Why you might still consider using Zabbix in 2019/2020?
Because it provides all the basic parts of a monitoring platform out of the box and it is very easy to set it up and get going.
I remember first encountering Zabbix around 2010.
Back then Nagios and Cacti (and MRTG) were the standard tools for monitoring and graphing your infra.
Zabbix back then seemed really advanced, it did it all – gathering metrics, graphing, alerting, and even displaying nice network maps. It was relatively easy to use and as I recall it, it only had one major issue, that with time, it would become really slow (the more history it collected).
However over the recent years the way how we think about monitoring has changed. And many new monitoring solutions have appeared.
I say solutions, because nowadays when you think monitoring, it most likely means building a solution that consists of multiple products.
You need an agent to collect metrics, you need some kind of time series database, then you need a monitoring/alerting platform and you also want to see pretty dashboards.
One such combination could be Kapacitor + InfluxDB + Grafana, but then perhaps you might also want to use Prometheus and if you go with that then it has its own way of collecting metrics and so it all becomes rather complicated very quickly.
This all makes sense if you do it for your business and you need to do monitoring at scale, but if you’re small or you just don’t want to ( or cannot ) spend time on setting it all up, then you are out of luck.
And this, I think, is where Zabbix comes in.
It is very easy to set up and it mostly just works out of the box.
It has good documentation, it ships packages for most distros and it has a simple architecture behind it.
Collecting metrics
The agent and the server are written in C (and there is a new agent written in GO, though it is not yet supported properly and lacks basic features such as daemonization).
They are fast. And I mean really fast. Even on tiny devices.
The agent is also felxible and it is easy to add collection of your own custom metrics. And if you want to do more, you can write a plugin in C or use zabbix-module-python.
I also have to say that I totally love the SNMP support and the auto discovery of items. Works really well with MikroTik routers.
Graphs
Zabbix has gone a long way, since last time I tried it also in terms of UI.
There’s autodiscovery for many items and there are new types of graphs which are drawn in your browser.
Let me show you what I mean.
Last time I tried zabbix, the graphs looked like so:
It is functional, but you cannot zoom and it really is a bit outdated.
And while it is of course true that graphs have to be informative and don’t _need_ to be pretty, but it sure would be nice if they were.
Seems the Zabbix devs have realised it as well and you can now create much better looking graphs that are rendered in your browser and you can have all the nice thing like zooming in.
They are bit limited, but it is a move in the right direction.
There is the built in functionality to do maps, which is really cool way to visualise your infra.
Notifications
It is easy to set up triggers based on the metrics that you collect and you can do all kind of notifications (schedules, different severities, different means of notification transport etc.), including a built in support for Pushover, which I really like.

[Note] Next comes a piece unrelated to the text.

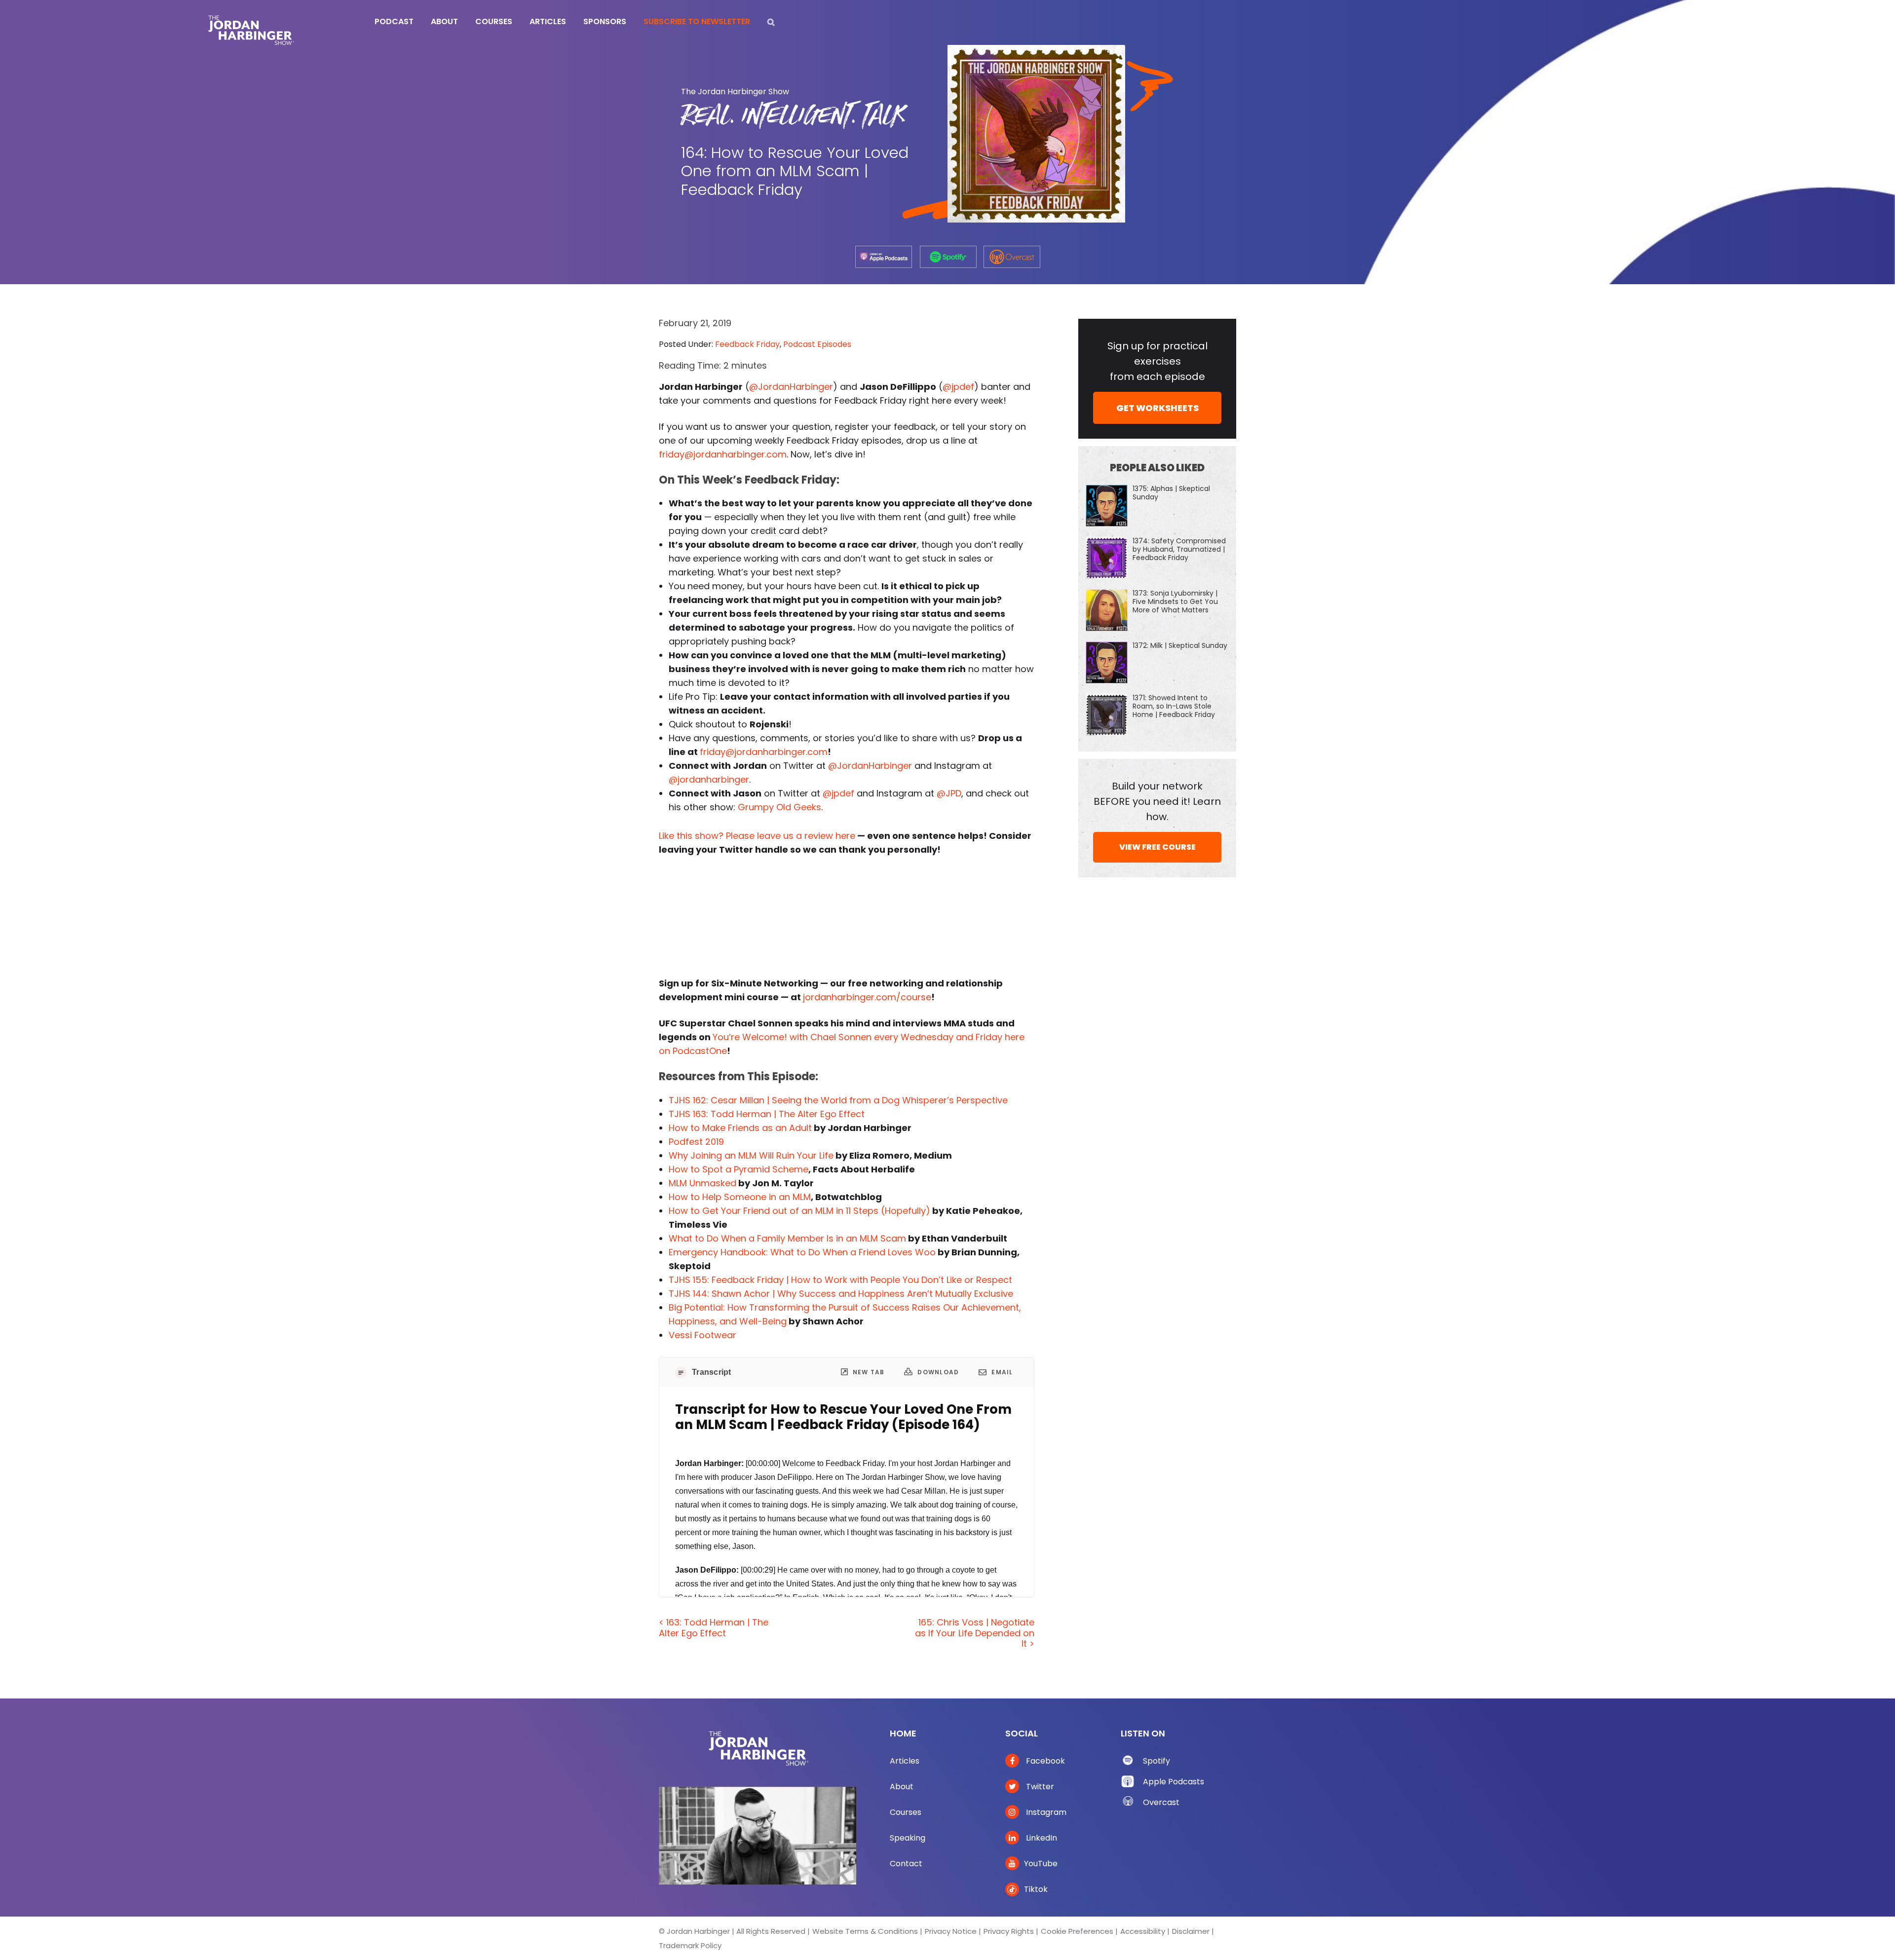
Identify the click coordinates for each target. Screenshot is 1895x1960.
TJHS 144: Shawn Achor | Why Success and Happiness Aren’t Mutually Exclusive (841, 1293)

However the world has moved on
For my personal needs of monitoring few linux boxes and a few mikrotik routers, Zabbix is working out really well. And a raspberry pi (model4) is a totally adequate hardware to host it on.
However, the thing is that as I mentioned in the beginning the world has moved on, in the online services world we now mostly focus on SLOs and monitoring service performance and availability, meaning that noone really cares (or should care) about performance of a single machine and how much the CPU is utilised on it, so long as the service is performing well.

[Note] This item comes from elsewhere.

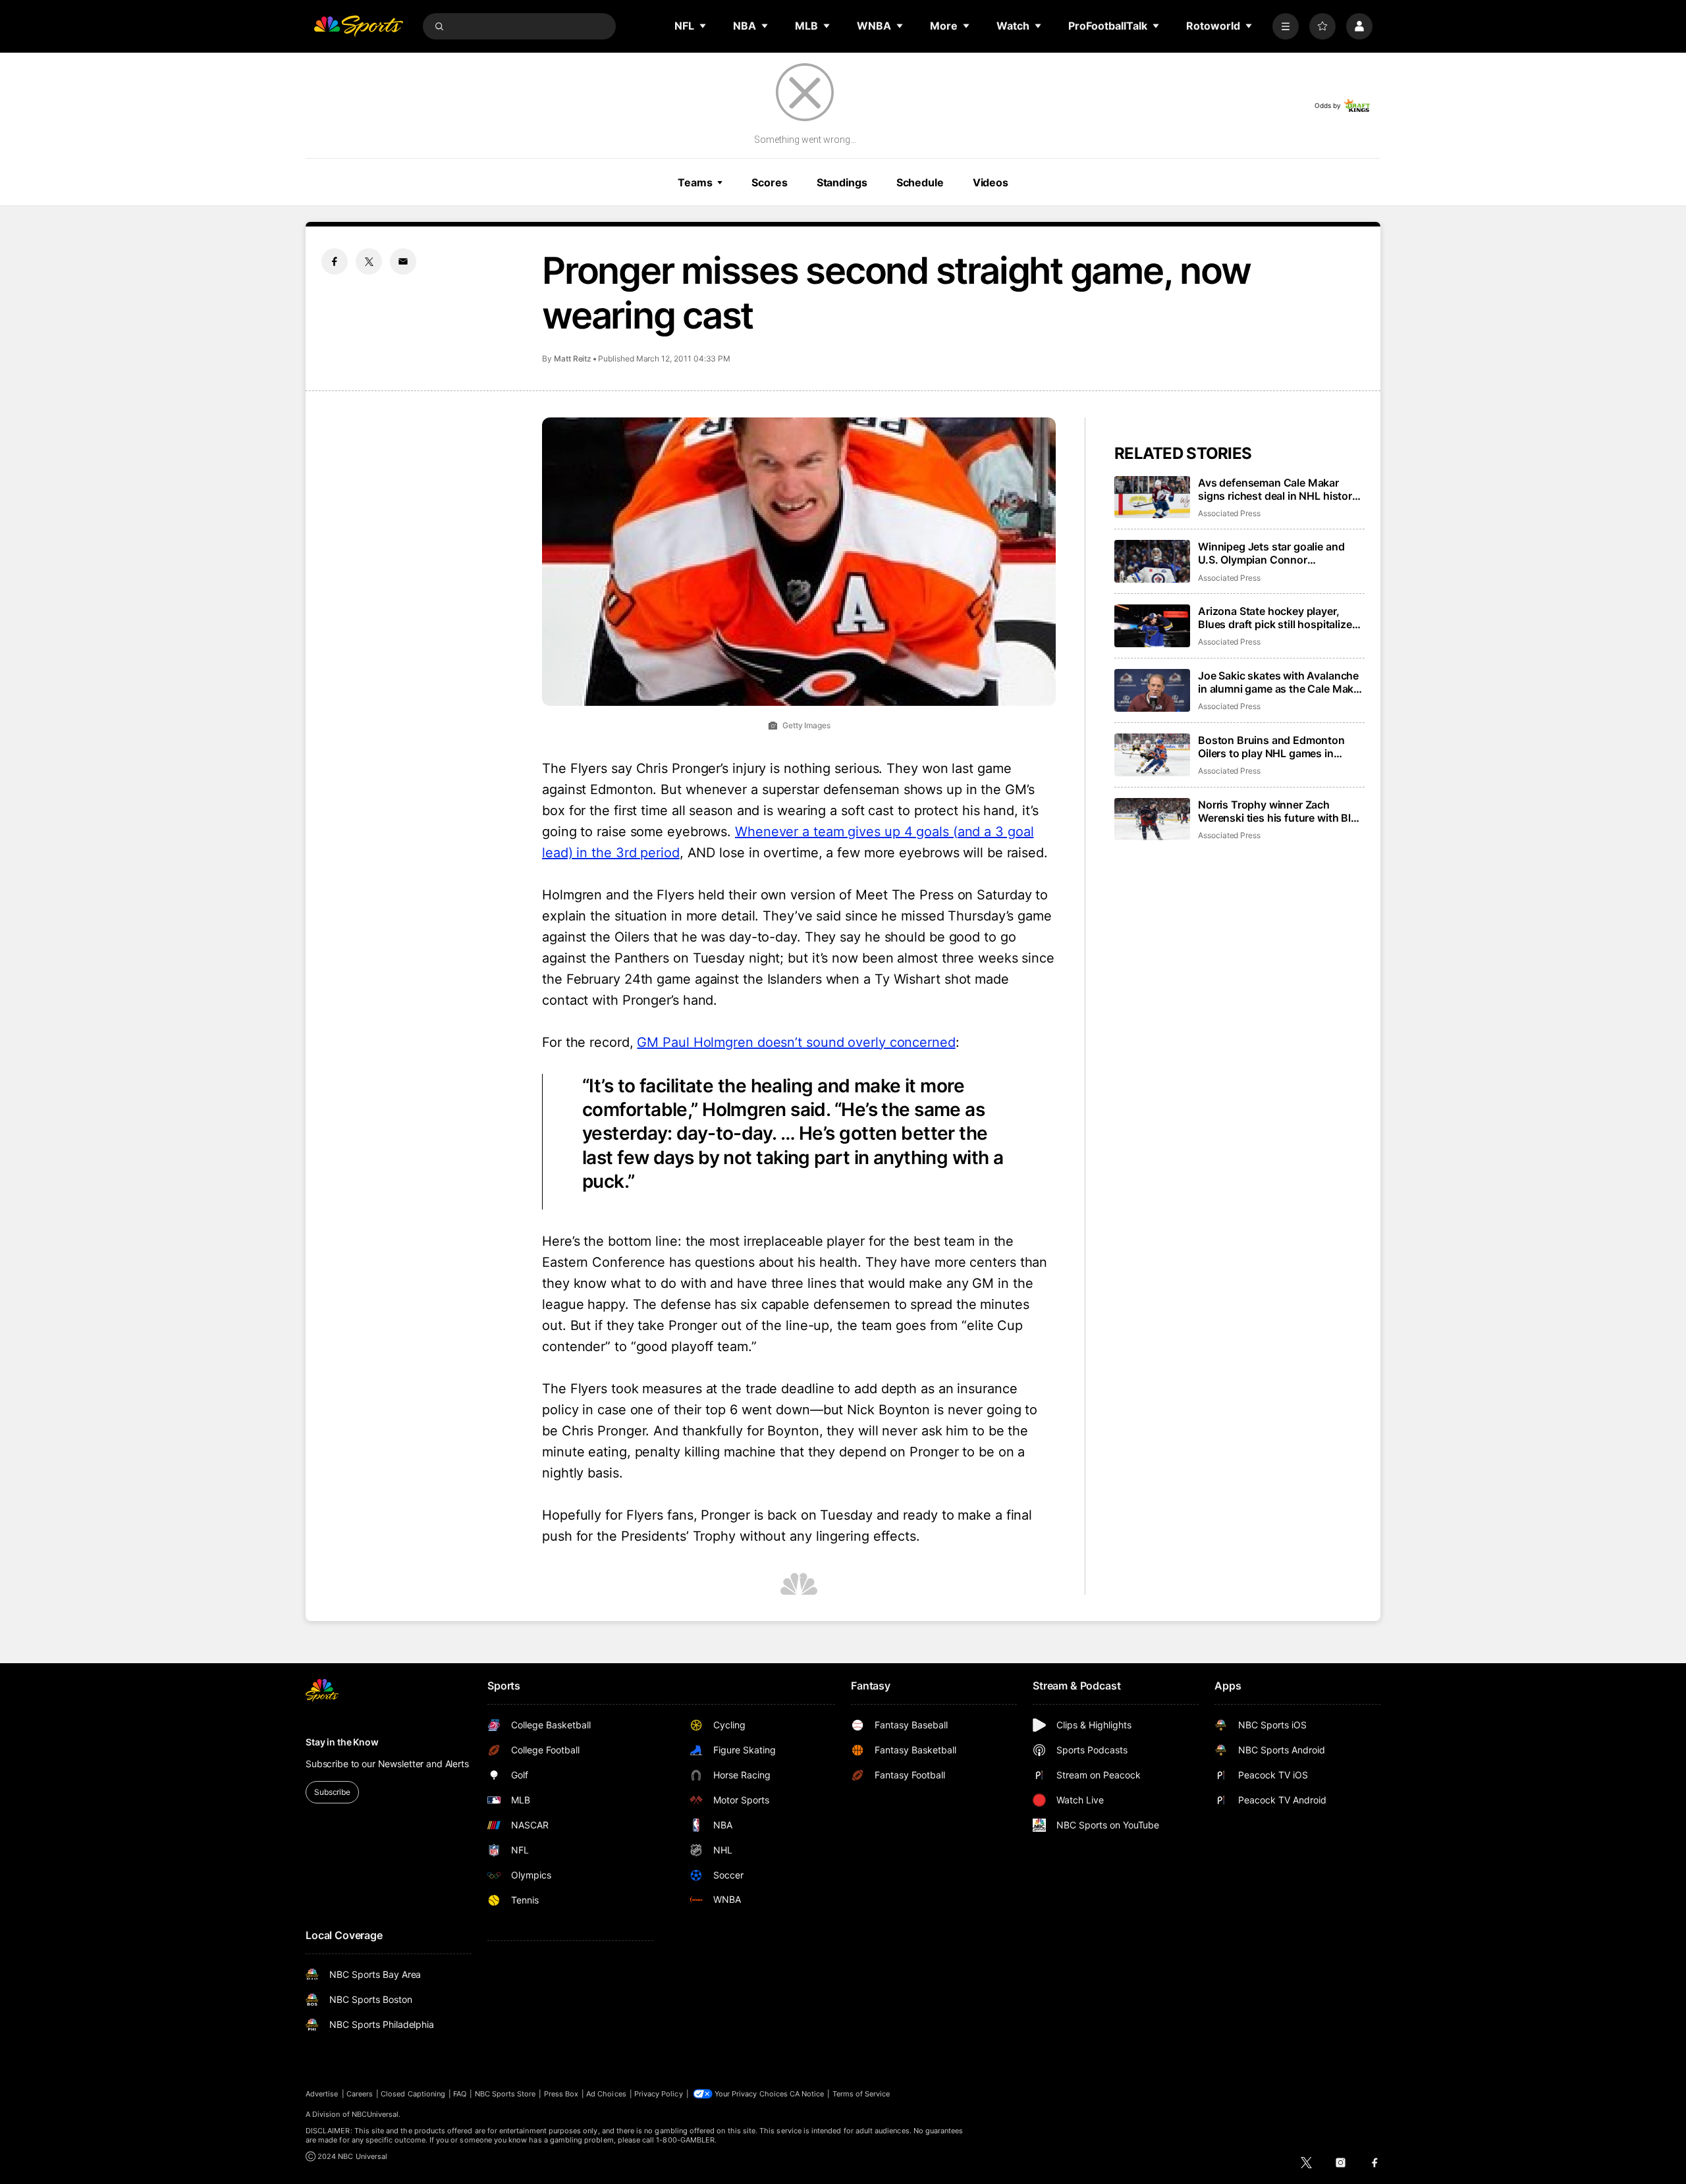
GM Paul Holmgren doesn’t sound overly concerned (796, 1042)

Nowadays, with having thousands of machines in the cloud you really want to instrument your service and perhaps supplement that with client synthetics and then monitor the aggregated result of those.
Zabbix does seem to support monitoring of services (though I have not tried that), but out of the box it really seems to be quite focused on monitoring system resources and their utilisation.

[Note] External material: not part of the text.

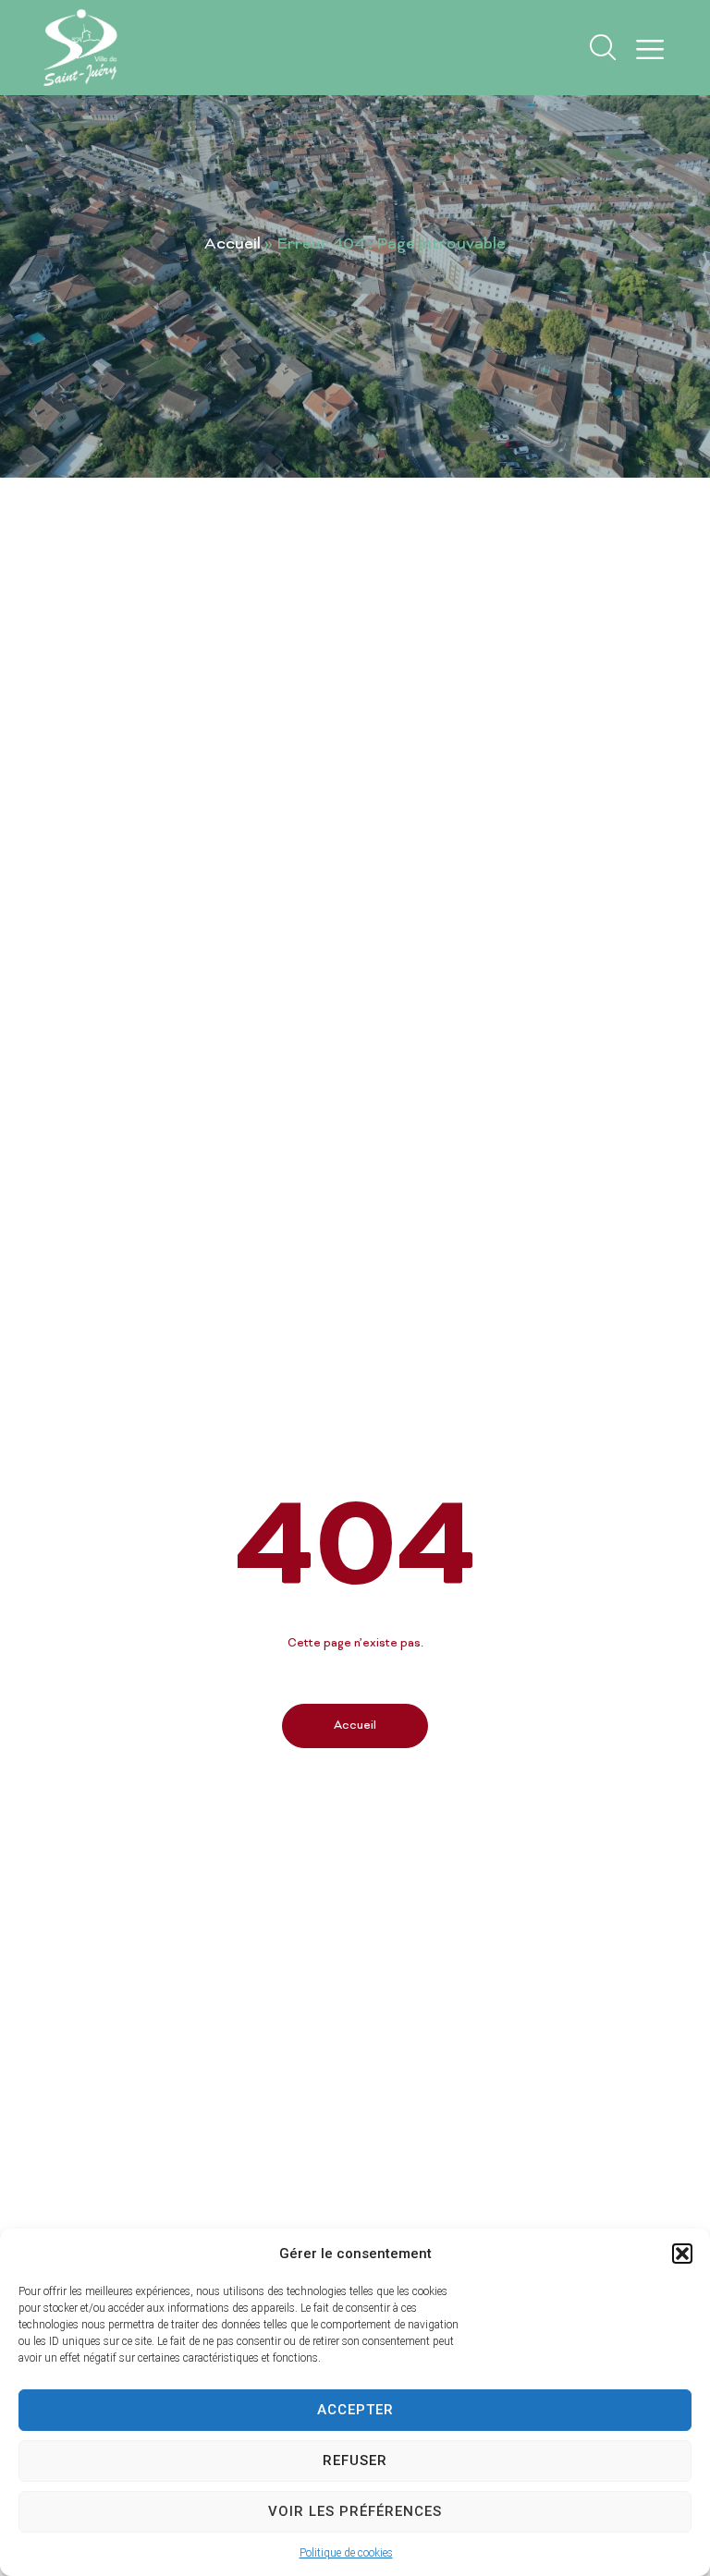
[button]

I would add support for runners/synthetics and make it really easy for people to use them, this could help them a lot I think in making Zabbix more relevant for online service monitoring.
And they should also move to github and leverage the masses while its not too late.
It is great that Zabbix is open source, but why not go all the way and make it easy to accept contributions and engage community?
I will continue using Zabbix for my personal needs and I’m a huge fan of how efficient it is. As a product of a small Latvian company, I think they have done tremendously well and I wish them the best of luck!